Structure and Function

AQP12A is a transmembrane protein that forms part of the AQP family. This family is characterized by the presence of a unique C-terminal region that contains a glycosylated region and a transmembrane region. The transmembrane region is responsible for the protein's unique structure and function.

AQP12A has a molecular weight of approximately 120 kDa and a pre-folds length of 12.5 kDa. Its transmembrane region is composed of four尾-helices, each of which is responsible for different functions. The first 尾-helix is 鈥嬧?媔nvolved in the protein's stability and functions as a critical structural unit. The second 尾-helix is 鈥嬧?媔nvolved in the protein's association with various signaling pathways, including the TGF-β pathway. The third 尾-helix is 鈥嬧?媔nvolved in the protein's interaction with other proteins, including the FBN1 protein. The fourth 尾-helix is 鈥嬧?媔nvolved in the protein's anchorage to the cell membrane.

AQP12A functions as a negative regulator of the TGF-β pathway. This pathway is involved in various cellular processes, including cell growth, differentiation, and wound healing. In cancer, the TGF-β pathway is often activated, leading to the development of various types of cancer. Therefore, inhibiting the TGF-β pathway has become a major focus of cancer research.

AQP12A has been shown to play a negative role in the TGF-β pathway. Studies have shown that AQP12A can inhibit the activity of the TGF-β receptor, leading to the downregulation of TGF-β signaling. This has implications for the development of TGF -尾 inhibitors as potential drugs for cancer treatment.

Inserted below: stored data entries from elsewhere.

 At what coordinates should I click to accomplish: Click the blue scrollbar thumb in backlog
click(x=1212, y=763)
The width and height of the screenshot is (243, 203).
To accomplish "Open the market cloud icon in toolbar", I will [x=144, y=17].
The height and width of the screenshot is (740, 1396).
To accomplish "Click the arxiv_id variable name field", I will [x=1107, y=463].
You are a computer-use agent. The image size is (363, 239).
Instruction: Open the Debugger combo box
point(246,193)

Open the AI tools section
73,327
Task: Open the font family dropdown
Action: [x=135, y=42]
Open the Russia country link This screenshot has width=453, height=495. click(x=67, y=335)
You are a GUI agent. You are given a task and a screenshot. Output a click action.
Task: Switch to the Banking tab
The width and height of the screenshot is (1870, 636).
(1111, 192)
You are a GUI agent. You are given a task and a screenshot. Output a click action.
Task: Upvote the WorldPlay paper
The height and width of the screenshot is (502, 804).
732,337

Another function of AQP12A is its role in blood vessel formation. The AQP family plays a crucial role in the regulation of blood vessel formation and the maintenance of blood pressure. AQP12A is involved in the regulation of the vascular endothelial growth factor (VEGF) receptor, which is a critical factor in blood vessel formation.

VEGF is a transmembrane protein that is involved in the regulation of various cellular processes, including cell growth, angiogenesis, and tissue repair. In cancer, the VEGF receptor is often activated, leading to the development of various types of cancer. Therefore, inhibiting the VEGF receptor has become a major focus of cancer research.

AQP12A has been shown to play a positive role in the regulation of VEGF receptor signaling. Studies have shown that AQP12A can enhance the activity of the VEGF receptor, leading to increased blood vessel formation and cancer growth. This has implications for the development of VEGF inhibitors as potential drugs for cancer treatment.

In addition to its functions in cell signaling and blood vessel formation, AQP12A is also involved in the regulation of wound healing. The AQP family plays a crucial role in the regulation of cell migration and the formation of new tissues during the wound healing process.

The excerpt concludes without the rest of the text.